Shakuntala Thilsted (native of Trinidad and Tobago, Danish citizen), a specialist in nutrition-sensitive approaches to aquatic food systems who is the global leader for nutrition and public health at CGIAR’s WorldFish centre in Malaysia and a 2021 World Food Prize laureate.

Among the 23 EAT-Lancet 2.0 Commissioners, in addition to ILRI’s Namukola Covic, are several others with a strong background in CGIAR-ILRI-livestock research for development work, including the following.

Ermias Kebreab (Eritrea), associate dean for global engagement in the College of Agricultural and Environmental Sciences and director of the World Food Center at the University of California at Davis; Kebreab has conducted extensive research in developing strategies for using feed additives to reduce methane emissions from livestock.

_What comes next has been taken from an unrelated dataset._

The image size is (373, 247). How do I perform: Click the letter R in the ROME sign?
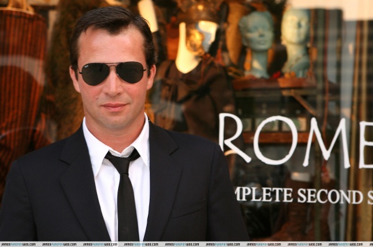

Jessica Fanzo (USA), a nutritionist and professor of global food policy and ethics at Johns Hopkins University, Fanzo formerly held positions at Columbia University, the Earth Institute, the Food and Agriculture Organization of the United Nations, the World Food Programme, CGIAR’s Bioversity International, and the Millennium Development Goal Centre at the CGIAR's World Agroforestry Center in Kenya; Fanzo focuses on the impact of transitioning food systems on healthy, environmentally sustainable and equitable diets and more broadly on the livelihoods of people living in resource-constrained places.

Lawrence Haddad (born in South Africa, UK citizen), executive director of the Global Alliance for Improved Nutrition; Haddad formerly served as director of the Institute of Development Studies and director of the Food Consumption and Nutrition Division at the CGIAR’s International Food Policy Research Institute, where he led groundbreaking food and nutrition policy studies; Haddad is an expert advisor to many global committees for food and nutritional security and a World Food Prize laureate.

Marco Springmann (UK), a food scientist specializing in issues of environmental sustainability and public health at the University of Oxford and developer of an integrated systems model of environmental sustainability, health and economic development; Springmann is now working on extending the health and environmental aspects of his model as part of Wellcome-funded ‘Livestock, Environment and People’ (LEAP) project.

Mario Herrero (Costa Rica), professor of sustainable food systems and global change at Cornell University and former ILRI scientist; Herrero is a regular contributor to high-profile global food-related initiatives such as the Intergovernmental Panel on Climate Change and serves on the editorial boards of several of the most prestigious agricultural and food systems journals.

Ramanan Laxminarayan (Uganda), an economist and epidemiologist, is founder and director of the One Health Trust (formerly the Center for Disease Dynamics, Economics and Policy), director of the World Health Organization Collaborating Center for Antimicrobial Resistance, board chair of the Global Antibiotic Research and Development Partnership working to develop and deliver new treatments for bacterial infections, founder and board chair of HealthCubed, which works to improve access to healthcare and diagnostics worldwide, and a leading global expert on understanding antibiotic resistance as a problem of managing a shared global resource.

Sonja Vermeulen (Denmark), director of programs at the CGIAR System Organization, coordinates delivery of the shared CGIAR research portfolio and future strategies for effective agricultural research for development; Vermeulen previously served as the global food lead scientist at the World Wildlife Fund International and head of research at the CGIAR Research Program on Climate Change, Agriculture and Food Security.